== Work order ==
Nothing in the records may change. Print them all again.

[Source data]

********

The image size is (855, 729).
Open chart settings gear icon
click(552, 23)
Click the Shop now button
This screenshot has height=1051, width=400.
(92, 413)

********

== Reply to the exercise ==
The image size is (855, 729).
Open chart settings gear icon
click(552, 23)
Click the Shop now button
This screenshot has height=1051, width=400.
(92, 413)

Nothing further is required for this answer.